How to concatenate two characters and store the result in a variable?
For example, I have 3 characters 'a'
, 'b'
and 'c'
and I need to join them together and store them in an array and later use this array as a string:
#include <stdio.h>
#include <string.h>
char n[10];
main ()
{
// now I want insert them in an array
//ex: n = { a + b + c }
}
Simply:
char a = 'a', b = 'b', c = 'c';
char str[4];
str[0] = a;
str[1] = b;
str[2] = c;
str[3] = '\0';
Or, if you want str
to be stored on the heap (eg if you plan on returning it from a function):
char *str = malloc(4);
str[0] = a;
...
Any introductory book on C should cover this.
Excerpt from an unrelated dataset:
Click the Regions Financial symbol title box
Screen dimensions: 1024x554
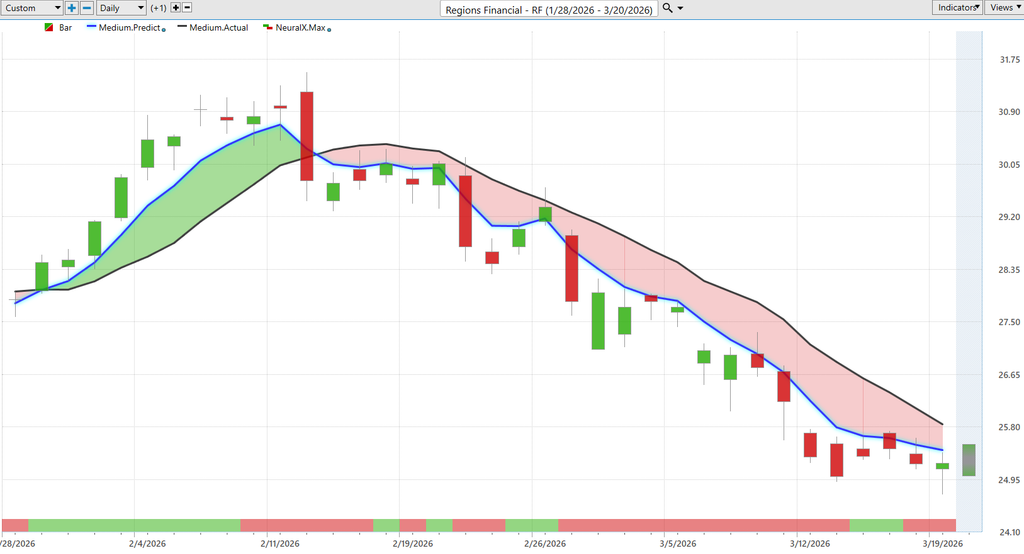pos(549,9)
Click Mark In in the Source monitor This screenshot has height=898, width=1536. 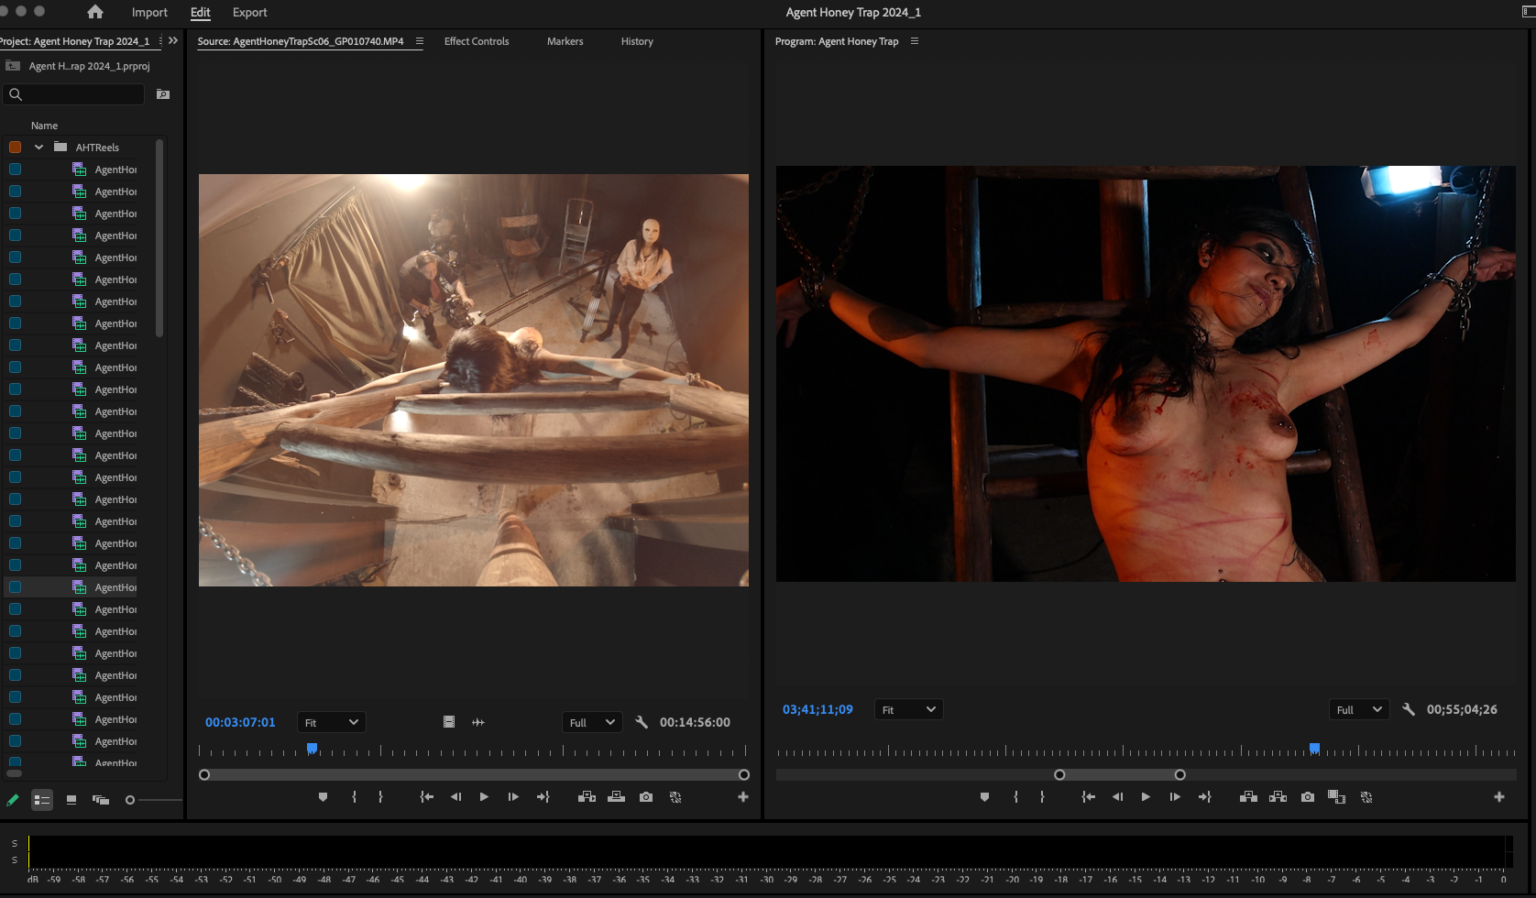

An assignment similar to that can only be done when the char
array is declared using array initialiation with a brace-enclosed list:
char a = 'a', b = 'b', c = 'c';
char n[10] = {a, b, c};
After the declaration you can't do it like this because a char
array is not a modifiable lvalue :
n = {a, b, c}; //error
To insert characters in an array that has been previously initialized, you need to either insert them one by one as exemplified in another answer , or use some library function like sprintf
.
sprintf(n, "%c%c%c", a, b, c);
In both of my examples the char array will be null terminated by the compiler so you can use it as a string, if you assign the characters one by one, make sure to place a null terminator at the end ( '\\0'
), only then will you have a propper string.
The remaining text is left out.